03: Wu-Tang Clan - The Saga Continues - B


Wu-Tang Clan are kinda like the Oasis of rap music - A flurry of  legendary, genre-defining releases in the 90's, followed by increasingly average albums based around the quality of 2 or 3 single-worthy tunes. So while I get that twinge of excitement when my favourite Hip-hop group get back together for another record, I never expect it to be 36 Chambers. With that level of expectation setting in mind, The Saga Continues can be a good listen.

This is a bit of a switch-up for Wu-Tang. With the production handled chiefly by Mathematics, this is the first Wu record that doesn't feature RZA as the head beatsmith. His music is instantly familiar to fans of solo Wu-tang records and fits comfortably around the verses to set the scene. There's no U-God on here (regrettably, as I've always found him an underrated MC) and only one GZA verse, so the project is a little lopsided. Inspectah Deck and Method Man have by far the most enjoyable turns, and do the lion's share of the work. Longtime Clan affiliate Redman is also one of the most prominent rappers on Saga, holding court with the key verse on lead single People Say. This is an oversight, it makes it feel more like one of the unofficial Clan compilations like Wu Block. That's what a lot of the critical advice has been with Saga - Treat it more like a mixtape than a full Wu-Tang Clan album and you'll enjoy it more.

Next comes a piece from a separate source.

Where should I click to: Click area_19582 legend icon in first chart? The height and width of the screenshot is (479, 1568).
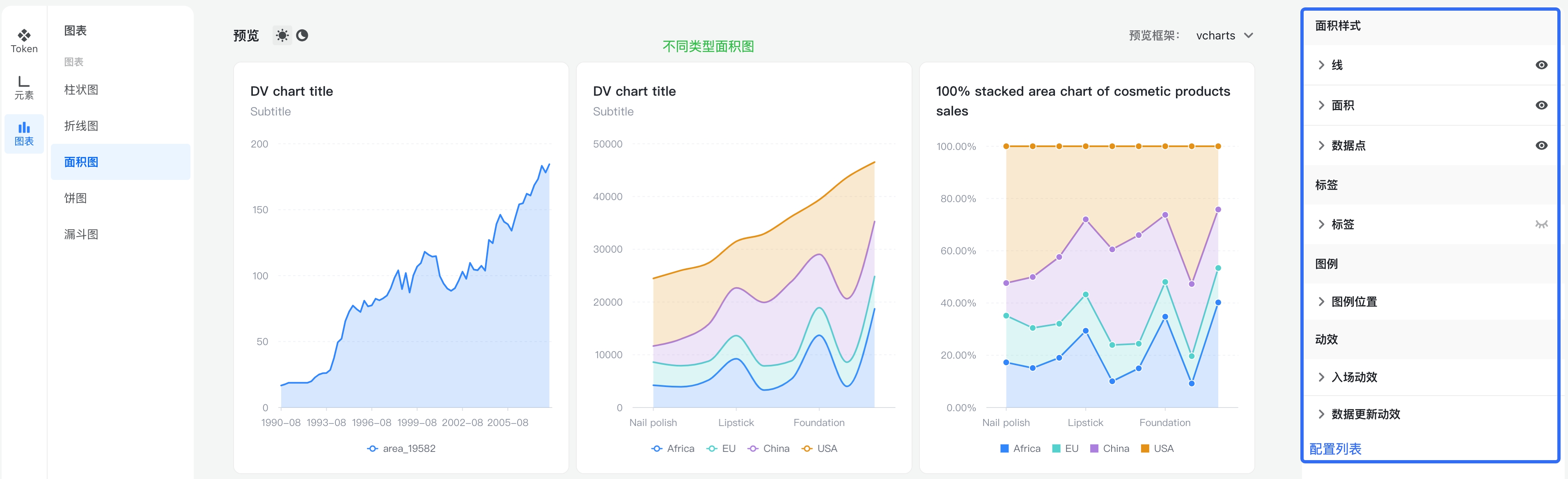tap(373, 449)
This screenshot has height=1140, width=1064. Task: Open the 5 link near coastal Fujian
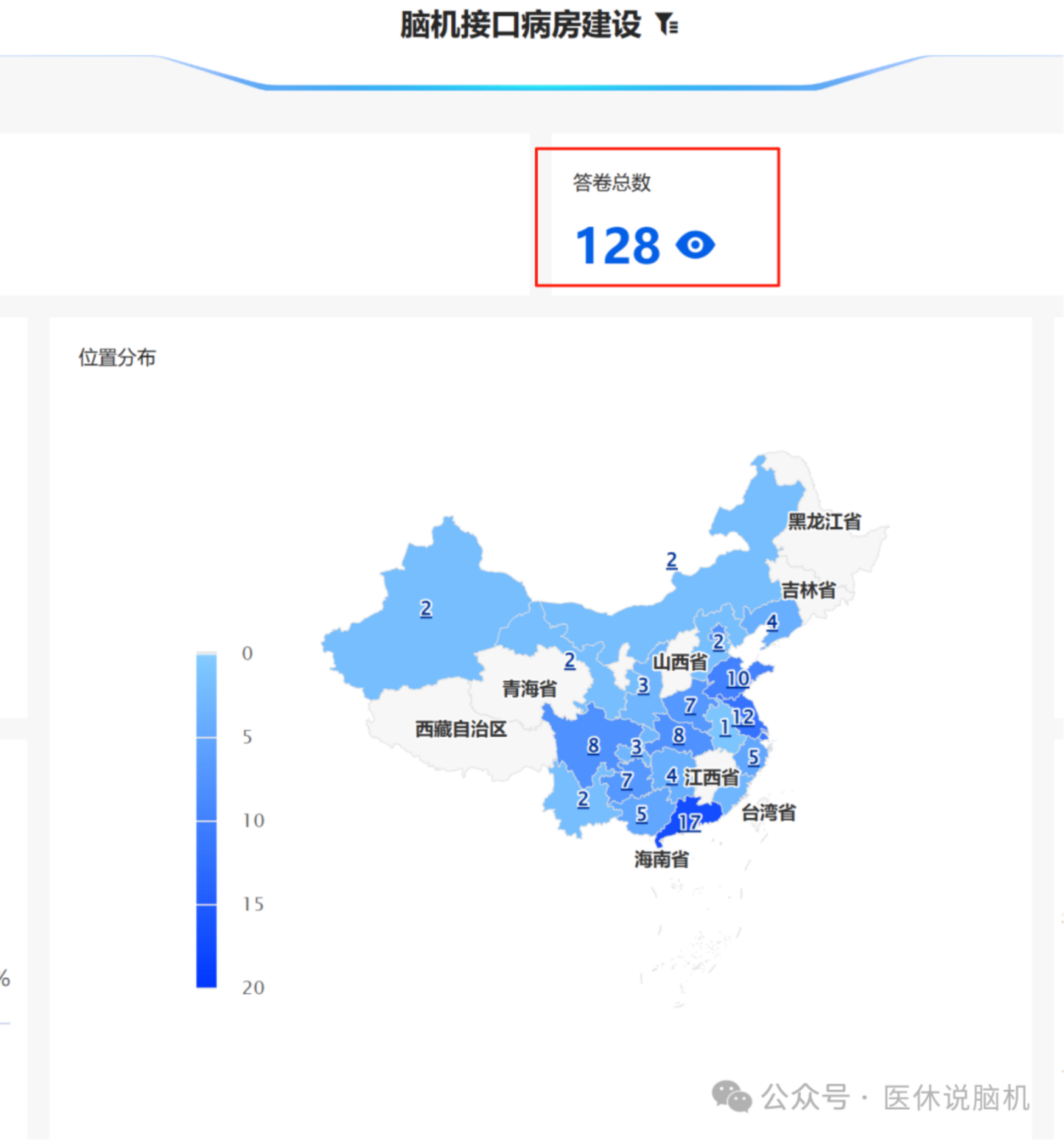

Saga doesn't scale the heights of the first decade of  Clan releases, and I doubt any future Wu-Tang record will ever do so. But it's far better than 2014's atrocious A Better Tomorrow, and apart from a couple of dud tracks (My Only One is exactly the kind of throwaway, weakened R 'n B RZA was ranting about on the intro to the the second side of Wu-Tang Forever - I guess you always end up becoming what you hate) the overall flow of the record is pleasing, and tracks like Lesson Learn'd, If What You Say Is True and Hood Go Bang pump out the stereo with at least a genuine desire to recapture the energy of the earlier Wu-Tang releases. At this stage in the Clan's history, it's the best we can hope for.



04: Ty Dolla $ign - Beach House 3 - B



05: Beck - Colors B

While he is a celebrated and universally respected artist, with a clutch of huge records to his name, even the most ardent Beck fan would admit that he hasn't done anything truly worthy for some time. With the high water mark of his releases firmly behind him, and as classic albums such as Mellow Gold, Odelay and Sea Change celebrate 10th, 15th and 20th anniversaries, it feels like it's getting harder and harder for him to recapture the golden touch. With Colors, Beck hasn't exactly got back on form, but it is certainly the best thing he's done in a while.

The smart indie pop aesthetic is something Beck has been courting for some time now, and on Colors he plunges deep into the sound that has characterised some of the most commercially successful releases from alternative pop bands like MGMT and Foster The People. For the first time in a while, he's doing what he does best - Snappy, quirky, hook-laden tunes. Beck has eschewed the palate of samples and multi-genre-spanning songs and gone for a consistent sound on Colors, which inevitably exposes the samey songwriting, but doesn't detract from what is an enjoyable listen on the whole. Colors isn't going to change the world, but it's a safe bet from an artist who hasn't knocked it out of the park since the turn of the century.